ENTRIES SUPPLIED ->

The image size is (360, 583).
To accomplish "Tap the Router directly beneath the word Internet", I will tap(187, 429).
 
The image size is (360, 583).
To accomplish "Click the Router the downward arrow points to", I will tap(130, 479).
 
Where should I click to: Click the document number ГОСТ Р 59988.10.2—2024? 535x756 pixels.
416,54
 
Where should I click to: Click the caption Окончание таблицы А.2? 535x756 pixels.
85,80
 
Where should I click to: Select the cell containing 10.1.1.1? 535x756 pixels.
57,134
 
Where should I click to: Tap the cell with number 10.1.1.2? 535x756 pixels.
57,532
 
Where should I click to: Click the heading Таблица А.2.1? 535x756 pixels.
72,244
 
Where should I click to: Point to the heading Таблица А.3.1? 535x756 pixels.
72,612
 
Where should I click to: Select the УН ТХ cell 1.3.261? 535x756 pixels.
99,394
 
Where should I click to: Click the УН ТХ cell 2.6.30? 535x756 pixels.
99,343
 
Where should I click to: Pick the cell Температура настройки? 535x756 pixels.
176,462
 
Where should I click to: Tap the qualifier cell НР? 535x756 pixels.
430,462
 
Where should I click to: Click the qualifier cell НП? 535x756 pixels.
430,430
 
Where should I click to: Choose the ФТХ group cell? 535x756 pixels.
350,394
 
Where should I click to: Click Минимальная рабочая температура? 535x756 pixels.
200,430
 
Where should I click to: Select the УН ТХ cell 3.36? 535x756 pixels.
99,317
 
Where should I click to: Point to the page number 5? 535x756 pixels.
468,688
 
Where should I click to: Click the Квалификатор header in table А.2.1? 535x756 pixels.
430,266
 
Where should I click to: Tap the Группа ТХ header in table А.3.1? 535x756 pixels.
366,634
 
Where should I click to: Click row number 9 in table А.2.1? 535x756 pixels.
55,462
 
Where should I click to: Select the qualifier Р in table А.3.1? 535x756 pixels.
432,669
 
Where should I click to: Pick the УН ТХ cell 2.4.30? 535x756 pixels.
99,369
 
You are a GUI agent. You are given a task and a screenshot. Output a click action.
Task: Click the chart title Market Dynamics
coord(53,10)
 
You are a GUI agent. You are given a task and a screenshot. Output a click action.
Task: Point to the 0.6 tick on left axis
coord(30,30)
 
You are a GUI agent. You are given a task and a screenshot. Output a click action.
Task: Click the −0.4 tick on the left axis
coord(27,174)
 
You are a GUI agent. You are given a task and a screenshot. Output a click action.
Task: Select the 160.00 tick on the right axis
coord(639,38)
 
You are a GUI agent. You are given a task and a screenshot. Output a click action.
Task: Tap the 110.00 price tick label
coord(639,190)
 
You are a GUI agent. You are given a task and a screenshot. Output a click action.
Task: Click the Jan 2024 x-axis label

TASK DESCRIPTION -> Return all of the data above line for line, with no change to any character.

TASK RESPONSE ->
The image size is (360, 583).
To accomplish "Tap the Router directly beneath the word Internet", I will tap(187, 429).
 
The image size is (360, 583).
To accomplish "Click the Router the downward arrow points to", I will tap(130, 479).
 
Where should I click to: Click the document number ГОСТ Р 59988.10.2—2024? 535x756 pixels.
416,54
 
Where should I click to: Click the caption Окончание таблицы А.2? 535x756 pixels.
85,80
 
Where should I click to: Select the cell containing 10.1.1.1? 535x756 pixels.
57,134
 
Where should I click to: Tap the cell with number 10.1.1.2? 535x756 pixels.
57,532
 
Where should I click to: Click the heading Таблица А.2.1? 535x756 pixels.
72,244
 
Where should I click to: Point to the heading Таблица А.3.1? 535x756 pixels.
72,612
 
Where should I click to: Select the УН ТХ cell 1.3.261? 535x756 pixels.
99,394
 
Where should I click to: Click the УН ТХ cell 2.6.30? 535x756 pixels.
99,343
 
Where should I click to: Pick the cell Температура настройки? 535x756 pixels.
176,462
 
Where should I click to: Tap the qualifier cell НР? 535x756 pixels.
430,462
 
Where should I click to: Click the qualifier cell НП? 535x756 pixels.
430,430
 
Where should I click to: Choose the ФТХ group cell? 535x756 pixels.
350,394
 
Where should I click to: Click Минимальная рабочая температура? 535x756 pixels.
200,430
 
Where should I click to: Select the УН ТХ cell 3.36? 535x756 pixels.
99,317
 
Where should I click to: Point to the page number 5? 535x756 pixels.
468,688
 
Where should I click to: Click the Квалификатор header in table А.2.1? 535x756 pixels.
430,266
 
Where should I click to: Tap the Группа ТХ header in table А.3.1? 535x756 pixels.
366,634
 
Where should I click to: Click row number 9 in table А.2.1? 535x756 pixels.
55,462
 
Where should I click to: Select the qualifier Р in table А.3.1? 535x756 pixels.
432,669
 
Where should I click to: Pick the УН ТХ cell 2.4.30? 535x756 pixels.
99,369
 
You are a GUI agent. You are given a task and a screenshot. Output a click action.
Task: Click the chart title Market Dynamics
coord(53,10)
 
You are a GUI agent. You are given a task and a screenshot. Output a click action.
Task: Point to the 0.6 tick on left axis
coord(30,30)
 
You are a GUI agent. You are given a task and a screenshot. Output a click action.
Task: Click the −0.4 tick on the left axis
coord(27,174)
 
You are a GUI agent. You are given a task and a screenshot. Output a click action.
Task: Select the 160.00 tick on the right axis
coord(639,38)
 
You are a GUI agent. You are given a task and a screenshot. Output a click action.
Task: Tap the 110.00 price tick label
coord(639,190)
 
You are a GUI agent. You are given a task and a screenshot. Output a click action.
Task: Click the Jan 2024 x-axis label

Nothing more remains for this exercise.